(Extract to read)
**********

After Katrina, Larson said, “the university saw the opportunity to make some strategic changes. And one of those was to eliminate the school of engineering.”

Larson, his wife, their three children and his mother-in-law ended up in the Boston area, with Larson as a visiting faculty member at the Massachusetts Institute of Technology. Larson earned his doctorate in mechanical engineering from MIT in 1992.

The family lived with friends in Massachusetts, a dozen people squeezing into a four-bedroom home.

“Amazingly,” Larson said, “they’re still friends of ours.”

Chased out of his home and his job by Katrina, Larson contemplated his career path. He considered abandoning academia and going into industry.

“A typical academic position is not entrepreneurial,” he noted.

Then he found one that was — the job at UCCS. He joined the faculty in time for the fall 2006 semester.

**********

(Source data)

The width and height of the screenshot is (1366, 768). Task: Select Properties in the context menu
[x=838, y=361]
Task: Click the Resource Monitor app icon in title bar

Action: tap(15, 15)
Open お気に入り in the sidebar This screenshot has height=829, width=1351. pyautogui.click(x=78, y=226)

**********

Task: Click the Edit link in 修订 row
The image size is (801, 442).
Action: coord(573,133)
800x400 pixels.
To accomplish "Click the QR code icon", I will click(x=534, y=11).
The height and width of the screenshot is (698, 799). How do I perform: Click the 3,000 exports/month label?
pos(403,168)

**********

(Task set)
[1] According to the passage about Larson, in what year did he earn his doctorate in mechanical engineering from MIT?
[2] Transcribe the passage about Larson between "Larson, his wife, their" and "going into industry.", inclusive.

(Solutions below)
[1] 1992

[2]
Larson, his wife, their three children and his mother-in-law ended up in the Boston area, with Larson as a visiting faculty member at the Massachusetts Institute of Technology. Larson earned his doctorate in mechanical engineering from MIT in 1992.

The family lived with friends in Massachusetts, a dozen people squeezing into a four-bedroom home.

“Amazingly,” Larson said, “they’re still friends of ours.”

Chased out of his home and his job by Katrina, Larson contemplated his career path. He considered abandoning academia and going into industry.